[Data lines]

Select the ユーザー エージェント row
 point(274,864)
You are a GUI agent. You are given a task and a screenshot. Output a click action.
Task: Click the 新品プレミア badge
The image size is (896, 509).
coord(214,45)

● **Task description**
Convert the lines above into a JSON array of strings, one string per line, omitting any blank lines.

● **Response for this exercise**
[
  "Select the ユーザー エージェント row",
  " point(274,864)",
  "You are a GUI agent. You are given a task and a screenshot. Output a click action.",
  "Task: Click the 新品プレミア badge",
  "The image size is (896, 509).",
  "coord(214,45)"
]